Committee Presses Administration For Answers, Documents Regarding Latest #Obamacare Delay

Committee Presses Administration For Answers, Documents Regarding Latest #Obamacare Delay

The following press release was published by the House Committee on Energy and Commerce on Feb. 12, 2014. It is reproduced in full below.

WASHINGTON, DC - House Energy and Commerce Committee leaders today sent a letter to Treasury Secretary Jack Lew requesting documents regarding the administration’s most recent delay of the employer mandate.

In the letter to Secretary Lew, the leaders write, “Since the passage of the law, the administration has delayed numerous deadlines and effective dates set forth in the statue. These delay announcements have only increased with the failed launch of the HealthCare.gov website. … Even the truth was up for delay: HealthCare.gov’s initial troubles were blamed on interest in the PPACA. Today we know volume was not the culprit: the site could not even handle a few hundred users at launch. It is time for Treasury to provide the legal and factual information underpinning its decisions to delay key provisions of the PPACA."

Full committee Chairman Fred Upton (R-MI) commented, “Families and businesses, employees and employers across the country deserve better than the unpredictable and unexplained delays that give a temporary reprieve to some but not others - they deserve certainty, and they deserve fairness for all. Our oversight is grounded on the pillars of transparency and accountability, and we expect the administration deliver the facts with the same priority it has put behind its many delays."

Oversight and Investigations Subcommittee Chairman Tim Murphy (R-PA) added, “Postponing a doctor’s appointment can’t cure an illness, but that’s how the administration continues to treat the problems with cost, coverage, and access in the president’s health care law. Rather than denying reality, the administration needs to come to the public and Congress with an honest, transparent, and workable plan to address the concerns of American families."

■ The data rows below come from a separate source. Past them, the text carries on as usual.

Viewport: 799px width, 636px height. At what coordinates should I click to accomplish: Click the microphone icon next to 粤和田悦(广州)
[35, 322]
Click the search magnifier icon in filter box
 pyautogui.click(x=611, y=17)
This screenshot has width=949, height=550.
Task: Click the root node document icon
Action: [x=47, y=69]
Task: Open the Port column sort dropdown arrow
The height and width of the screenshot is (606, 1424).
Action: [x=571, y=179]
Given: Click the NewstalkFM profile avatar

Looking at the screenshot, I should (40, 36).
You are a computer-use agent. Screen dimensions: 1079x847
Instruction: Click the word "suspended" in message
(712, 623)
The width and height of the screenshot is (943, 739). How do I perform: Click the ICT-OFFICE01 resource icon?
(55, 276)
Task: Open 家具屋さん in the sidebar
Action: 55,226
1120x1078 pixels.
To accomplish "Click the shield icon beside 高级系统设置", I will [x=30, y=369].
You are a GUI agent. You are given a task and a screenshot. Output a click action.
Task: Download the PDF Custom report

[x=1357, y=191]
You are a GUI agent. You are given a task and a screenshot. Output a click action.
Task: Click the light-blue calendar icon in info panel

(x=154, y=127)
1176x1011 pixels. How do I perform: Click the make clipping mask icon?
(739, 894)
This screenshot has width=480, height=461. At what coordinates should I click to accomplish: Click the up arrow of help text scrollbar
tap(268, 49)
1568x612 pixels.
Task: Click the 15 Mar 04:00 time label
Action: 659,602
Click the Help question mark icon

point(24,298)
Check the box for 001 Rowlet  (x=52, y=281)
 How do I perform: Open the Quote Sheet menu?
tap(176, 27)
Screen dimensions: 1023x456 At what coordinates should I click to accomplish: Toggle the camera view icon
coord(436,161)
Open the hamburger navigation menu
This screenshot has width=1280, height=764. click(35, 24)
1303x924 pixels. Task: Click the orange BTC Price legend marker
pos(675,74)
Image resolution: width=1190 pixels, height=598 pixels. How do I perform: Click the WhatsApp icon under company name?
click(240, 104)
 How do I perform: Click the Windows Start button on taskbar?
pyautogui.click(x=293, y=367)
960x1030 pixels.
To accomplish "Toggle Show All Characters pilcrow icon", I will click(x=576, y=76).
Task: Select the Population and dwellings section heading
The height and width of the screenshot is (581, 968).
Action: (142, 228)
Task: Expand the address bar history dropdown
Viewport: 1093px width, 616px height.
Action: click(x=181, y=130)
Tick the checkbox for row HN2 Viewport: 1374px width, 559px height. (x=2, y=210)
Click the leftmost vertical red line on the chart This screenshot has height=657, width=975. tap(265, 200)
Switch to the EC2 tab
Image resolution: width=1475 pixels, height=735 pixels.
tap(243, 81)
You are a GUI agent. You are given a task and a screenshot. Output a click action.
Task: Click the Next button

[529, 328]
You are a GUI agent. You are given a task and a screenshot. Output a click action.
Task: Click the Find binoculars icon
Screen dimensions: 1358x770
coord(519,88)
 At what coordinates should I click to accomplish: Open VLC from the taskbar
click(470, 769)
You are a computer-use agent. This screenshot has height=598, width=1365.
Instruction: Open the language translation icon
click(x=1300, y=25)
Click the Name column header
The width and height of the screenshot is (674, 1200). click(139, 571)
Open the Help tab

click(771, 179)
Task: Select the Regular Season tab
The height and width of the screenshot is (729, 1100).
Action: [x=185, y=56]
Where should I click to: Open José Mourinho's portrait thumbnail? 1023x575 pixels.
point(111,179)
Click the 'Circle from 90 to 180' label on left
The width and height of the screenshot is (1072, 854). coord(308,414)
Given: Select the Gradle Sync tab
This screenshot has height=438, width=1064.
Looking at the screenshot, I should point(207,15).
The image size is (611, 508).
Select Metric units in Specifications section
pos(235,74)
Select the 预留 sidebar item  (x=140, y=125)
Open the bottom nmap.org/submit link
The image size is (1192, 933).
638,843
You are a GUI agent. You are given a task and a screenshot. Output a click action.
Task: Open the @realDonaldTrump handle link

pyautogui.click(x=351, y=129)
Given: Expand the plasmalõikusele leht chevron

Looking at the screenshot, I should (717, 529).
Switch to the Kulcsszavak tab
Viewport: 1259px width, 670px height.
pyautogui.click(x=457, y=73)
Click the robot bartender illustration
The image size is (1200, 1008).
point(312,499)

The committee leaders are seeking documents related to:

* The costs or burdens of the law’s requirements on employers with more than 50 employees, and on employers with more than 100 employees that Treasury relied upon when delaying employer mandate;

* The costs or penalties for individuals under the health law that have been prepared for or by Treasury;

* The constitutional or statutory authority of Treasury to delay the employer mandate; and

* All documents exchanged between or among Treasury, HHS, and the Executive Office of the President referring or relating to the latest delay of the employer mandate and, specifically, feedback or analysis provided by HHS or the EOP to Treasury.

NOTE: The committee sent a letter on July 3, 2013, to the Treasury Department following the July 2, 2013, one-year delay of the employer mandate. Senior Advisor to the Secretary and Deputy Assistant Secretary for Retirement and Health Policy at Treasury, J. Mark Iwry, also testified at a hearing of the Oversight and Investigations Subcommittee on July 18, 2013.